OOS 20-1
Stable isotopes and food chain length

Tuesday, August 11, 2015: 8:00 AM
336, Baltimore Convention Center
David M. Post, Ecology and Evolutionary Biology, Yale University, New Haven, CT
Background/Question/Methods

Stable isotopes have proved powerful biomarkers for addressing a number of questions in ecology and evolution that appeared otherwise intractable. For example, stable isotope methods allowed rapid progress in addressing long-standing questions about the determinants of food chain length, a measure of the height of a food web. Here I explore how stable isotope analyses allowed ecologists to test a number of important hypotheses about what determines food chain length and how those test fundamentally changed our understanding of how and why food chain length varies across ecosystems. I will also address how new methods may address a number of remaining unanswered questions about food chain length. 

Results/Conclusions

Stable isotope analyses have helped address the role of disturbance, energy availability and ecosystem size in determining food chain length.
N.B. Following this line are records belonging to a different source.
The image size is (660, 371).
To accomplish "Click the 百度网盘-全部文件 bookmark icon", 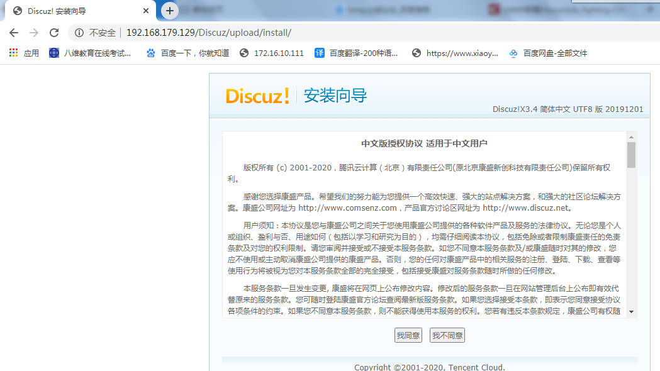I will [x=513, y=53].
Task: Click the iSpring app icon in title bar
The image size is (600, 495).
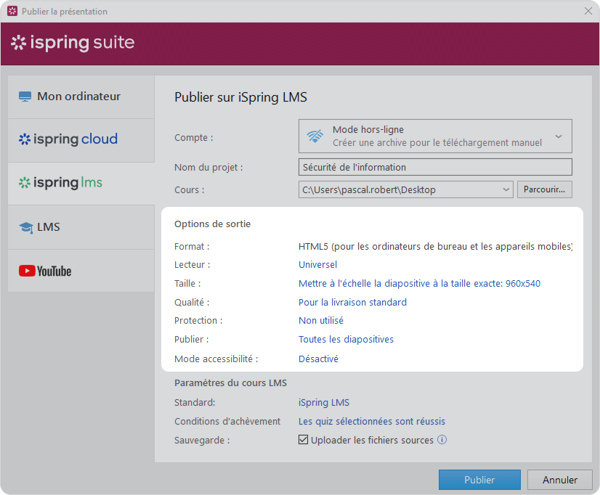Action: point(12,12)
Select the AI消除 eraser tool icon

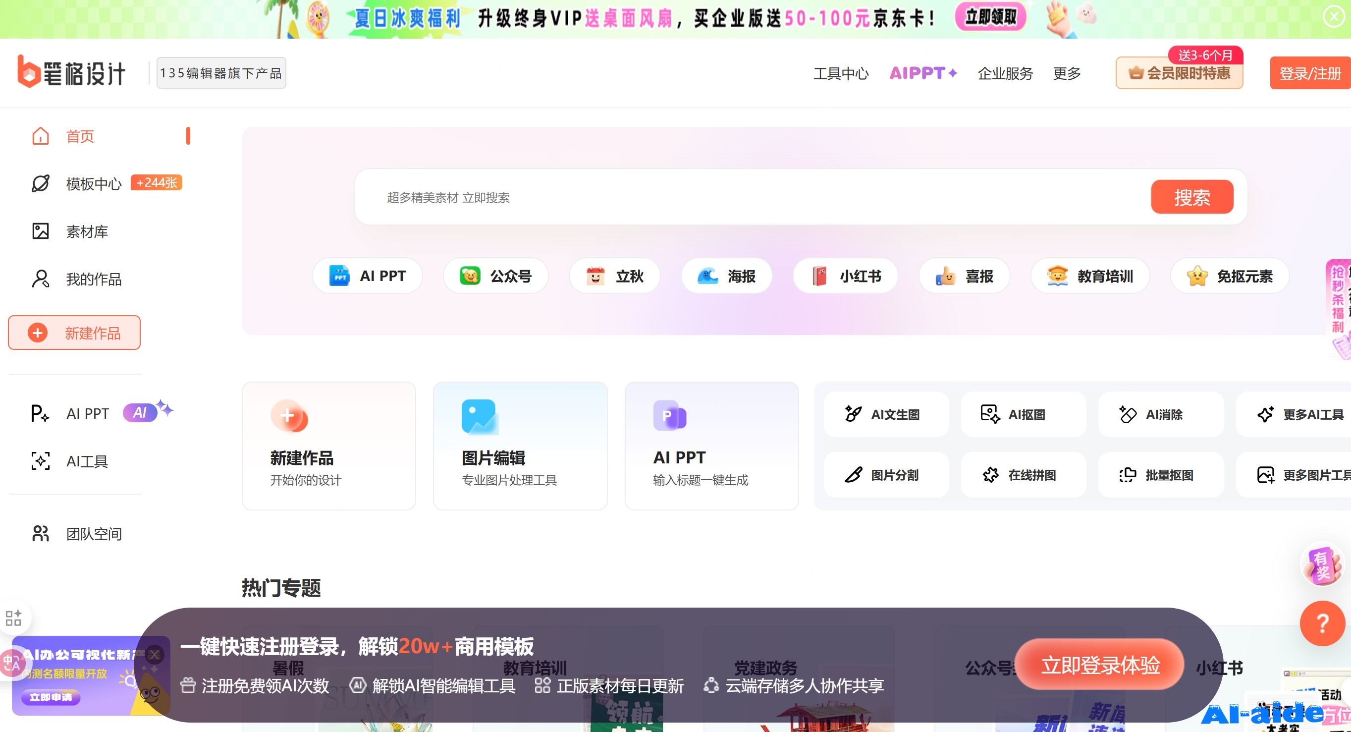click(x=1128, y=414)
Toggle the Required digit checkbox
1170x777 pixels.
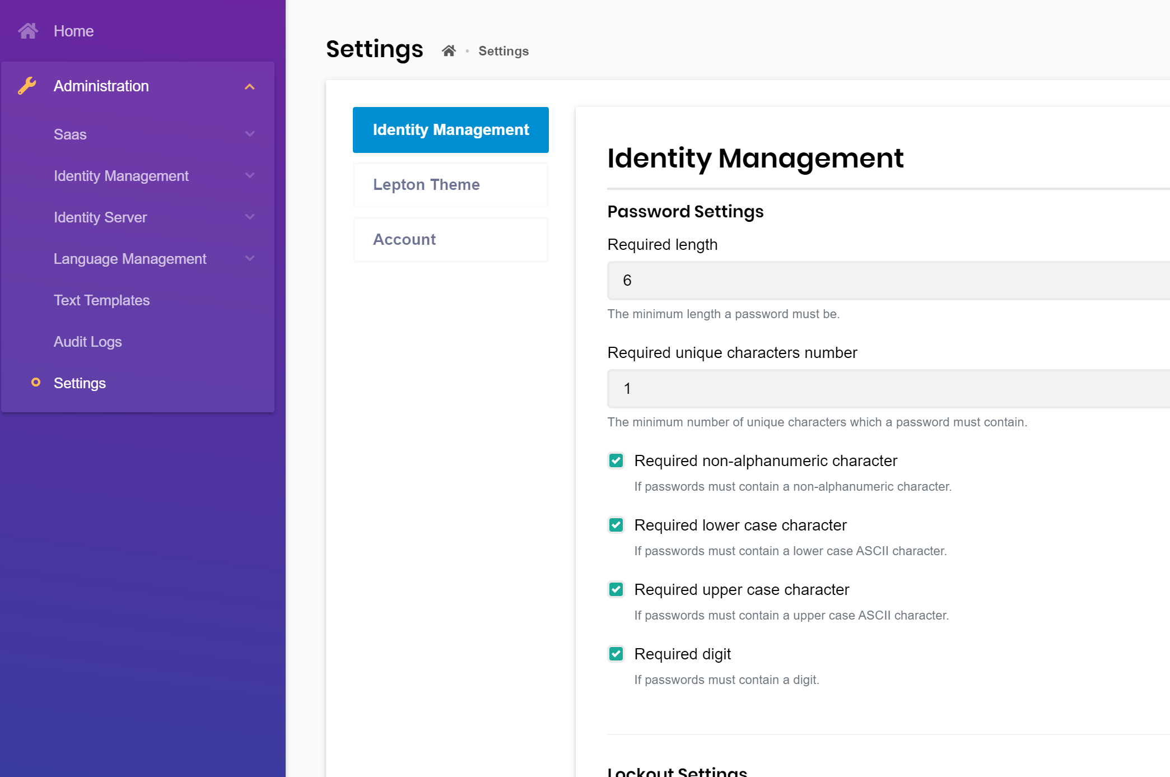click(x=616, y=654)
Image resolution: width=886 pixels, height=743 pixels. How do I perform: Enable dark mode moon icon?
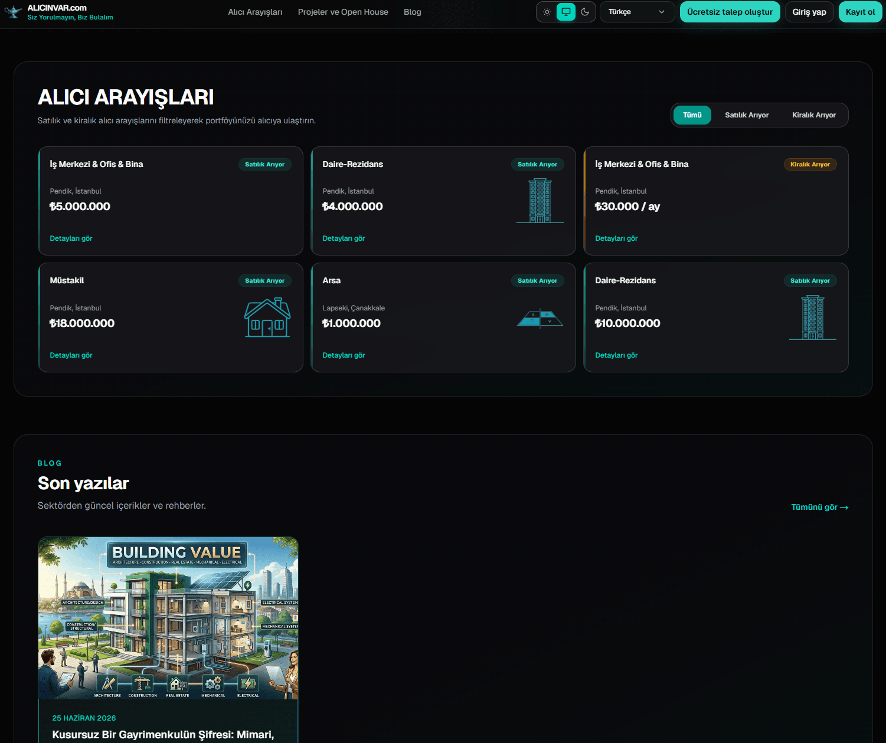pyautogui.click(x=585, y=12)
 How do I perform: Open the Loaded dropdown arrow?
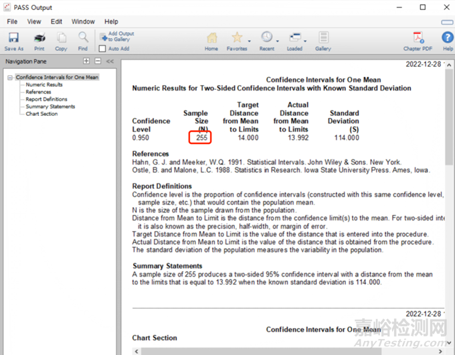click(x=306, y=42)
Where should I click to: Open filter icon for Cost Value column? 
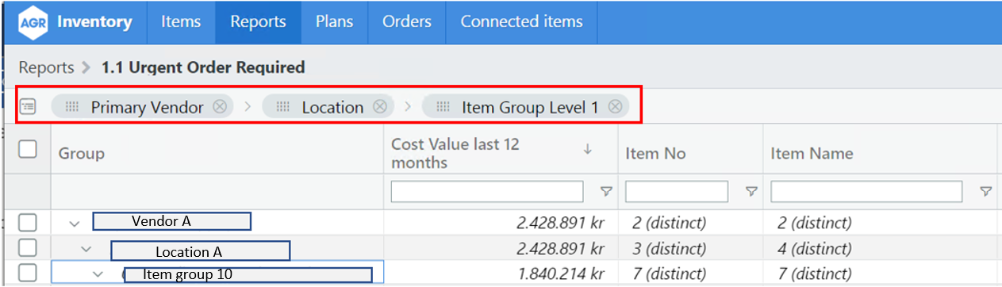(x=606, y=191)
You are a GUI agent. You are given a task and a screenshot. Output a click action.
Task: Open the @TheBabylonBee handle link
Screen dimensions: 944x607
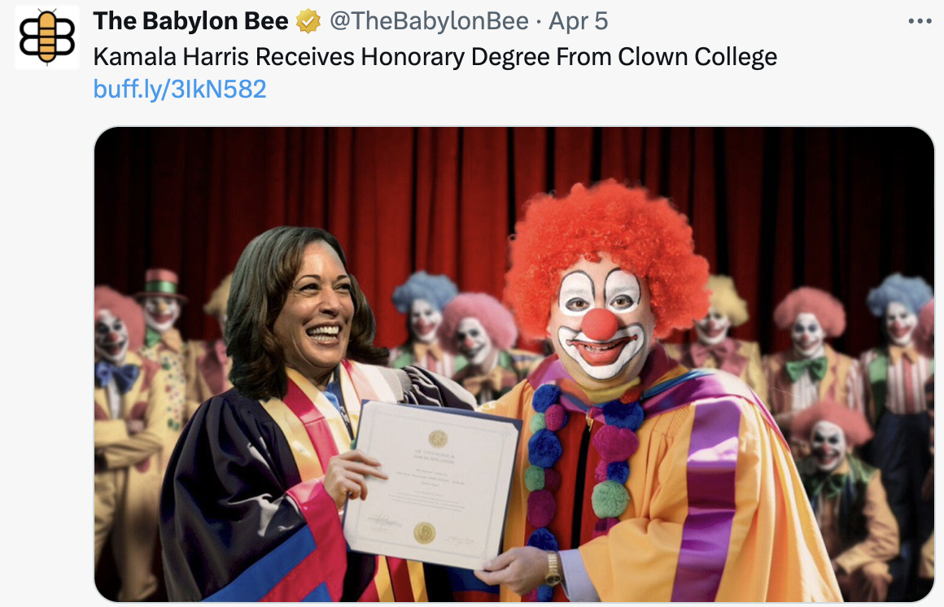pos(428,22)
They also helped identify the structural mechanisms that cause variation in food chain length. As the same time, efforts to use stable isotopes to address food chain length pushed the development of new models and methods. While bulk stable isotope methods have been and remain very effective for addressing food chain length, compound specific techniques offer the potential to provide greater insights into the changes in food web structure that underlie variation in food chain length.